■ Selected extract ■
*** Begin section ***

American ethnomusicologist

Marcia Alice Herndon (October 1, 1941 – May 19, 1997) was an American ethnomusicologist and anthropologist. She specialized in the ways culture and music reflect each other. Herndon grew up in a family of country music performers in North Carolina. After completing her master's degree in 1964 at Tulane University, she performed classical music for several years. Earning a PhD in anthropology and ethnomusicology in 1971, she taught at the University of Texas at Austin, the University of California, Berkeley, and the University of Maryland. She is widely known for her contributions to Native American music studies with books such as Native American Music, as well as collaborating on Music as Culture, and Music, Gender, and Culture, which analyze the overlapping of musical forms and cultural structures.

Herndon's works have been used as university textbooks. Her contributions to the field of ethnomusicology were recognized by the Society of Ethnomusicology, which created an award in her name. The Marcia Herndon Prize is allotted to those who focus on the studies of lesbian, gay, bisexual, transgender, and two-spirit communities.

==Early life and education==
Marcia Alice Herndon was born October 1, 1941, in Canton, North Carolina, close to where her grandparents lived. She spent her early years in the Tennessee and North Carolina hills and performed country music with her family. When she began her formal music training, she turned away from country music, focusing on classical music and performance. She played several different instruments including the organ.

*** End section ***

■ Complete the following ■
- a) According to the biography of Marcia Herndon, where and in what year did she complete her master's degree?
- b) Extend the biography of Marcia Herndon, picking up after its last sentence, which mentions the organ.

■ Recorded information ■
*** Begin section ***

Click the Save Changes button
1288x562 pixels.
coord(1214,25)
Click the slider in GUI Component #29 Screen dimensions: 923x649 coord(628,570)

*** End section ***

■ Exercise results ■
- a) She completed it at Tulane University in 1964.

- b)
In 1962, Herndon graduated from H. Sophie Newcomb Memorial College in New Orleans, now known as Tulane University, with a bachelor's degree in German. Although she also studied music, covering piano, voice, and organ, Herndon completed her master's degree in German at Tulane University in 1964. Besides German, she spoke English, French, Malagasy, and Spanish. After several years of classical music performance, she returned to school and earned a Ph.D. in anthropology and ethnomusicology in 1971 from Tulane. Her doctoral thesis, under the direction of Norma McLeod, focused on the impact of Maltese music upon the religion and politics of the country. It would become the basis for her article Analysis: The Herding of Sacred Cows?.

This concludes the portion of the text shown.